Suha and Yassir Arafat
Suha and Yassir ArafatReuters

The widow of late PLO arch-terrorist Yassir Arafat plans to file a legal complaint in France asking authorities to investigate her husband's death.

The move comes after a broadcast last week by Arab satellite TV channel Al-Jazeera, which said it had conducted a nine-month investigation into Arafat's death after his widow, Suha, provided the station Arafat's medical file and what she said was a duffel bag of his belongings.

Included in the bag were a fur hat and a woolen cap with some of his hair, a toothbrush, and clothing with his urine and blood stains.

Switzerland's Institute of Radiation Physics detected elevated traces of polonium-210 — a rare and highly lethal substance — on the belongings, but said the findings were inconclusive and that Arafat's bones would have to be tested.

That prompted a request by Suha — who asserts her husband was the victim of foul play — to have his remains exhumed. Palestinian Authority chairman Mahmoud Abbas agreed to the request earlier this week.

However, testing Arafat's bones may not provide definitive answers. Polonium-210 decays rapidly, and experts have been divided over whether Arafat's remains would provide a solid clue eight years after his death at a French military hospital.

French doctors have said Arafat died of a massive stroke and had suffered from a blood condition known as disseminated intravascular coagulation, or DIC. The condition has numerous possible causes, including infections and liver disease.
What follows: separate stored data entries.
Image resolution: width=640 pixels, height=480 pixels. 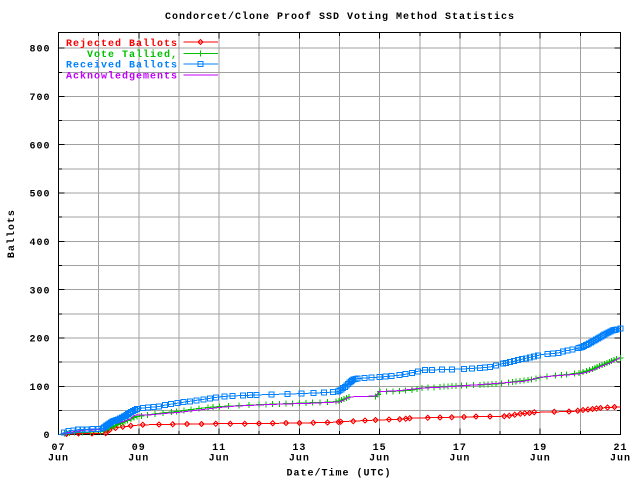 I want to click on svg-text: Vote Tallied,, so click(x=132, y=55).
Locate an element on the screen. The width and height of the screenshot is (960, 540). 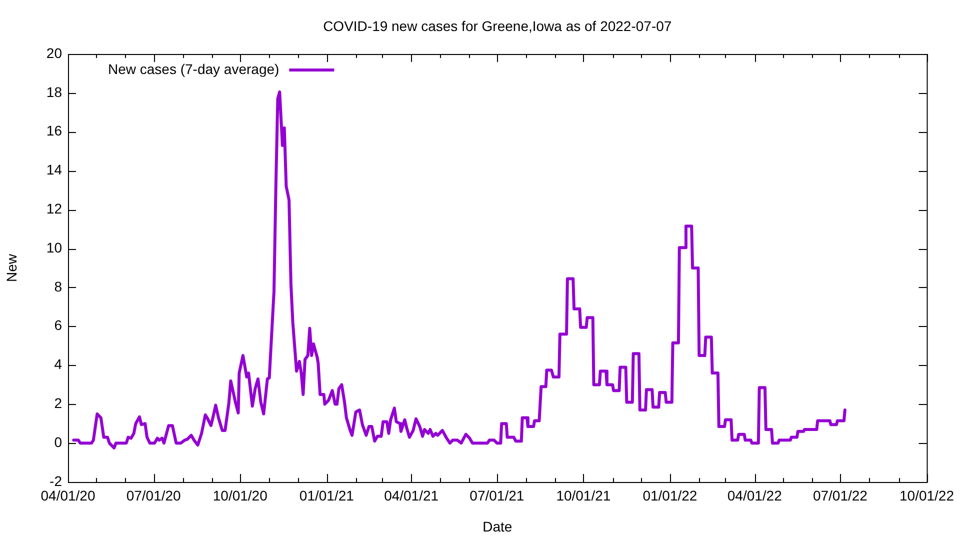
y-tick-label: 0 is located at coordinates (58, 442).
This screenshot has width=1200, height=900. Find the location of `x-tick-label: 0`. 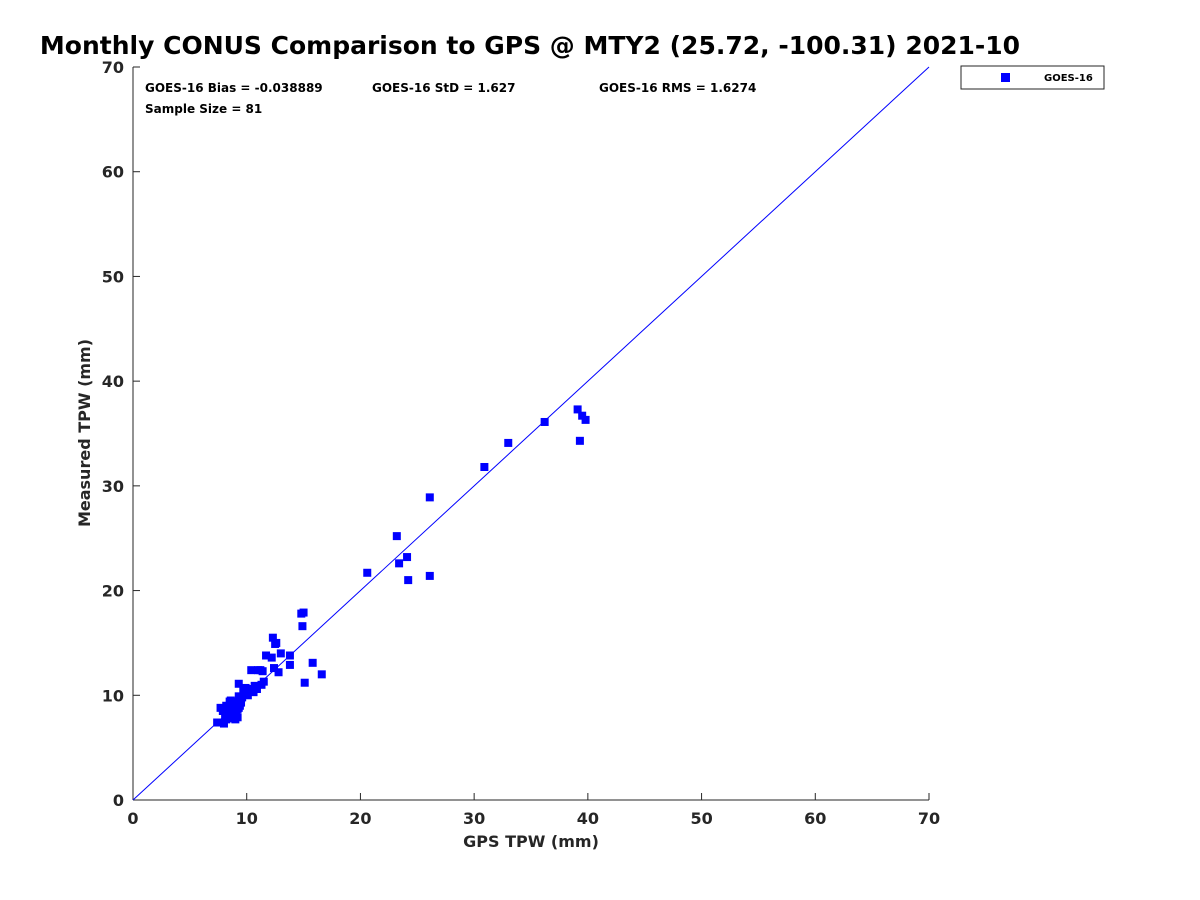

x-tick-label: 0 is located at coordinates (132, 818).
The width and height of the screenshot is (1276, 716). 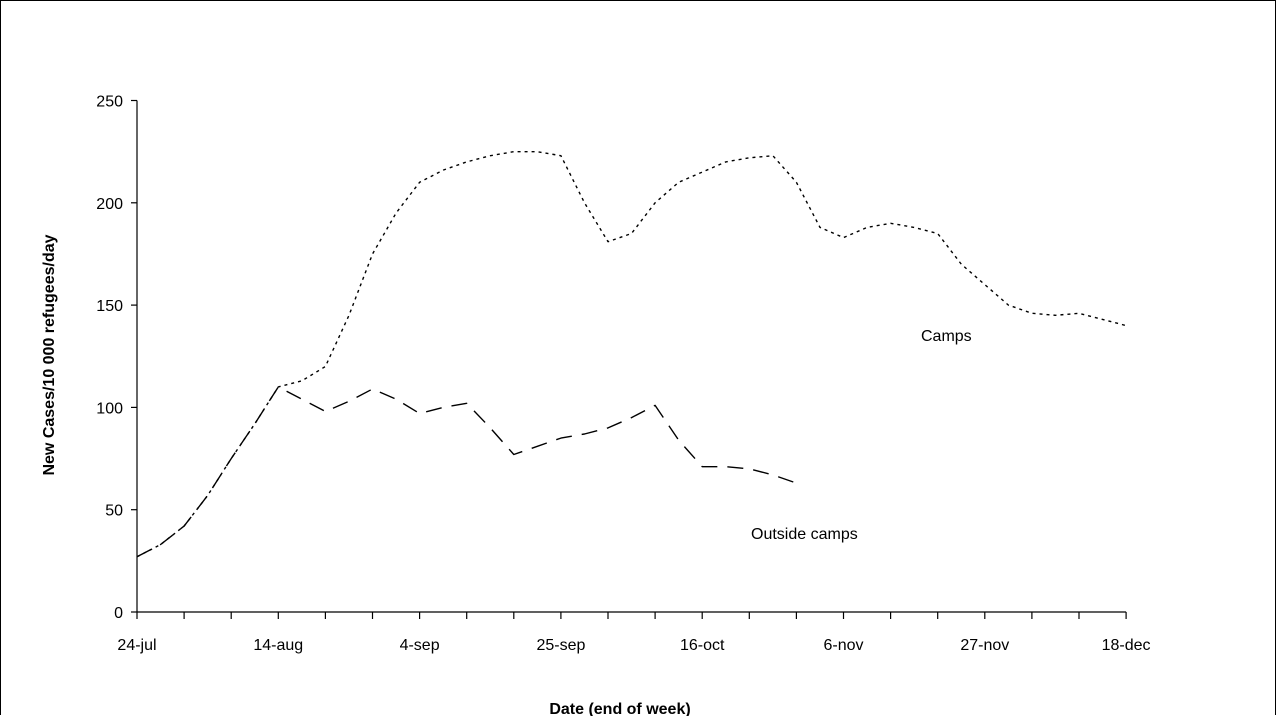 I want to click on x-tick-label: 27-nov, so click(x=984, y=646).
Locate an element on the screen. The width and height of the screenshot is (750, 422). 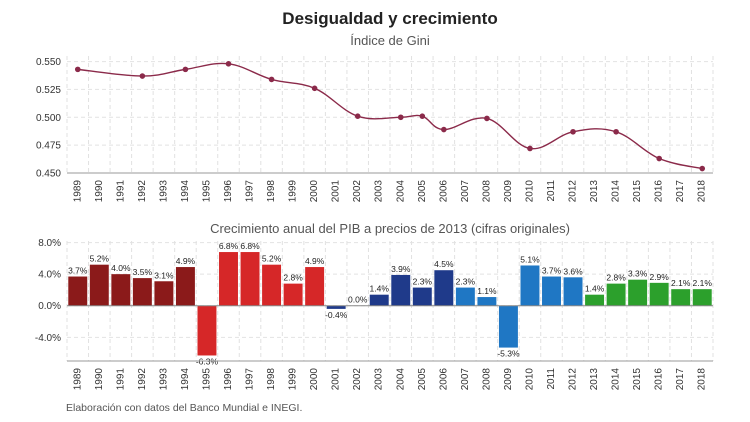
gdp-y-tick-label: -4.0% is located at coordinates (48, 338).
Rumors of poisoning circulated at the time, but PA officials have denied them to date. Former PA foreign minister Nabil Sha'ath said he "totally" ruled poisoning out.

Additionally, Arafat's nephew Nasser al-Kidwa said in 2004 that medical records showed no cause of death for his uncle.

Al-Kidwa, who was a PA observer to the United Nations at the time, told reporters toxicology tests showed "no known poison."